Doesn't it just suck when you're reading stuff and you're NOT on SE and you can't edit, comment, or vote on things? XD
 
I do not know of any other way besides -s to make basename strip suffixes, though my recent experience is largely limited to the version in GNU coreutils.
But anyway, regarding your interest in compressing images, I don't think any of this is a reason to avoid lepton itself.
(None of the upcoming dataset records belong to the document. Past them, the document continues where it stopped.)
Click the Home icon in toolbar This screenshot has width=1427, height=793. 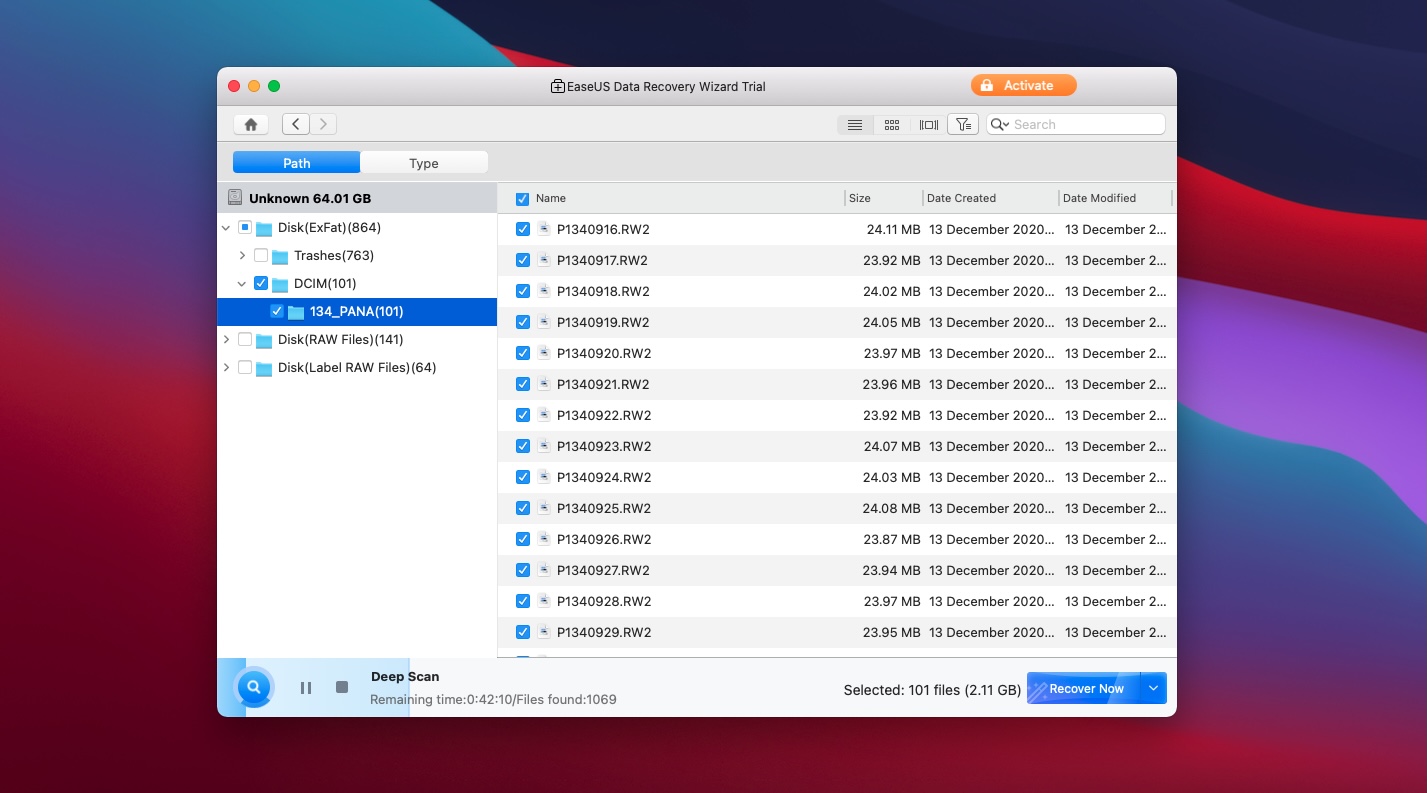[x=251, y=124]
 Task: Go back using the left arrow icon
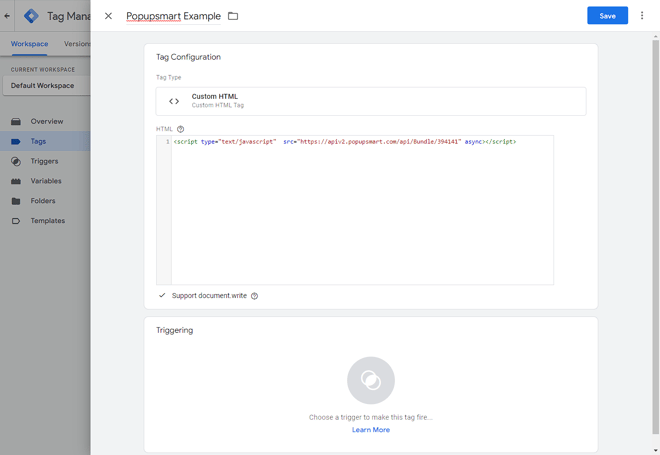[x=7, y=16]
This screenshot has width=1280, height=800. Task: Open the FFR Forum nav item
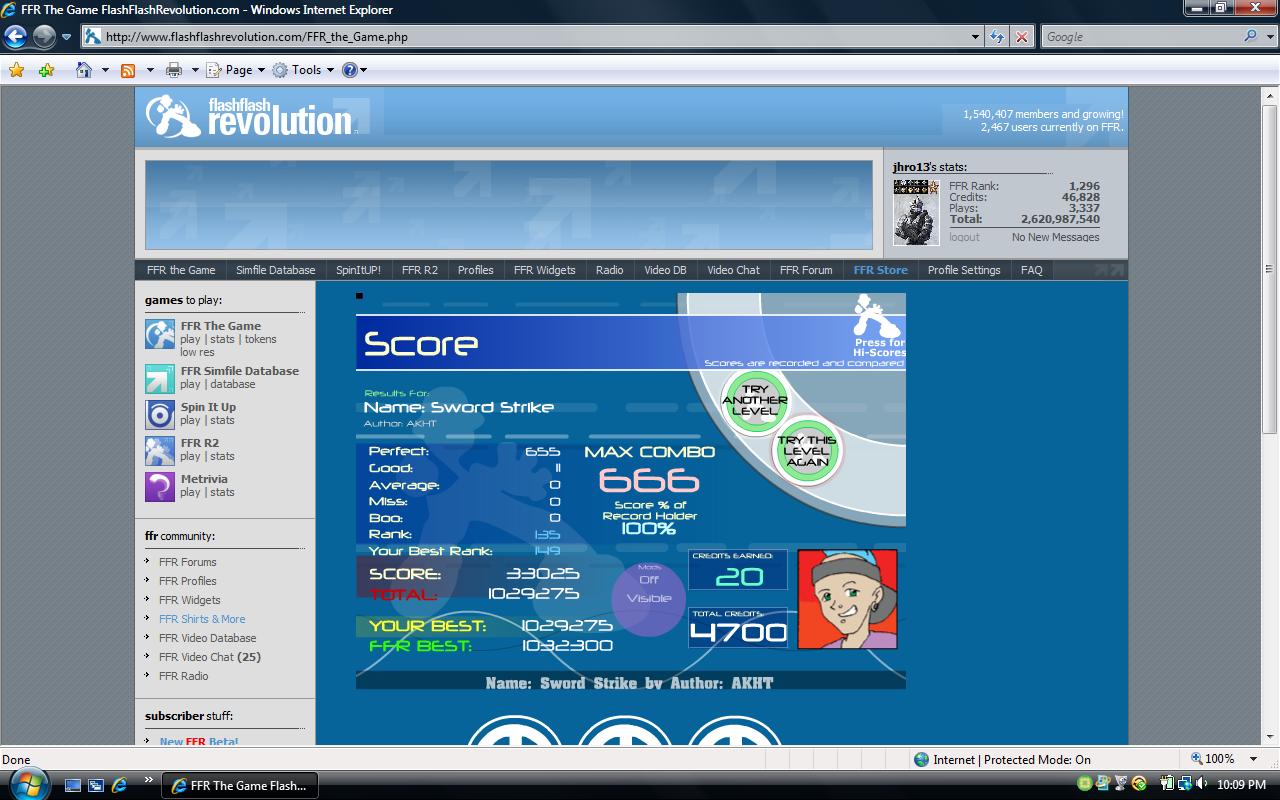[806, 270]
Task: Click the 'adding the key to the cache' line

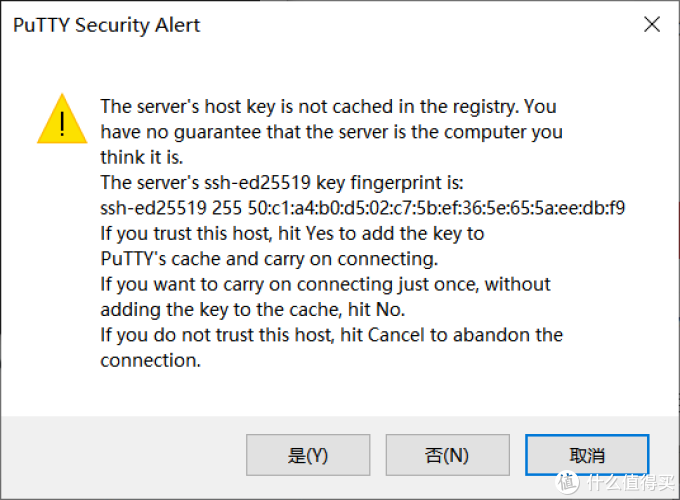Action: tap(253, 310)
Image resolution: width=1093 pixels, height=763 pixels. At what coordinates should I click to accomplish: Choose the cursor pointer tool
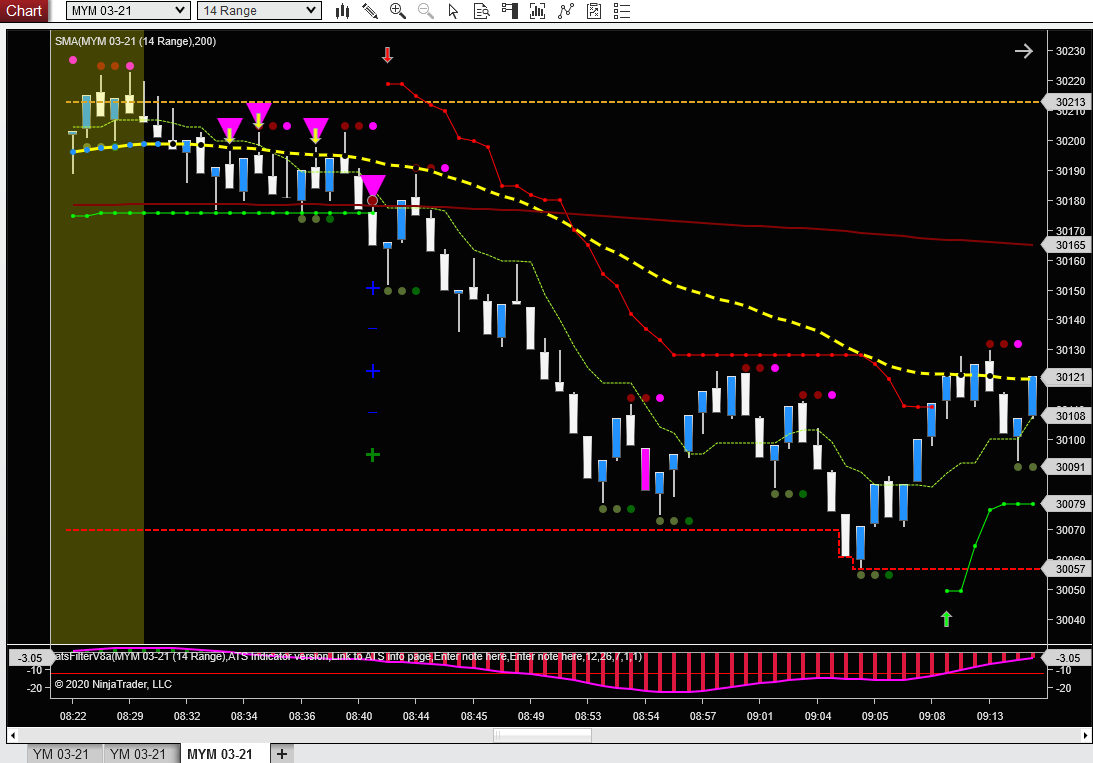(453, 11)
I believe Dropbox uses it production for users' JPEG image files. (They developed it.) I don't think either guide is written by anyone officially affiliated with the lepton project (though I don't know anything about the magazine article's authorship).
Also, the script on the website is from a forthcoming book... which is discouraging... but the book isn't out and perhaps the scripts will be improved before the book is released.
 
5:56 PM
lepton sounded good (and I like the name) and yeah hopefully they'll have some script geeky folks proofread their book :)
 
@Zanna Well, this is basically the situation of almost everyone who reads an SE post, too.
Low-rep and (at least on most sites) unregistered users can submit edits, but they may or may not be accepted--reviewers do not generally know whether or not technical corrections are accurate--and on Stack Overflow itself, which is the biggest and most active site, there's a strong culture against editing code to correct it, which sometimes manifests even as disapproval of code edits that are obviously correct and totally in line with what the original author wants.
 
I was just trying to understand what they expected basename was going to do there; I thought maybe they included the extension and it would be stripped, since $file is intended to contain things that end in .jpg (though it will probably contain all sorts of things here)
@EliahKagan ugh that's not good
 
Oh.
 
@EliahKagan true :S
 
Actually the basename invocation syntax--not how basename is being used in that script, but how it's being called--is okay. basename abc.def .def outputs abc.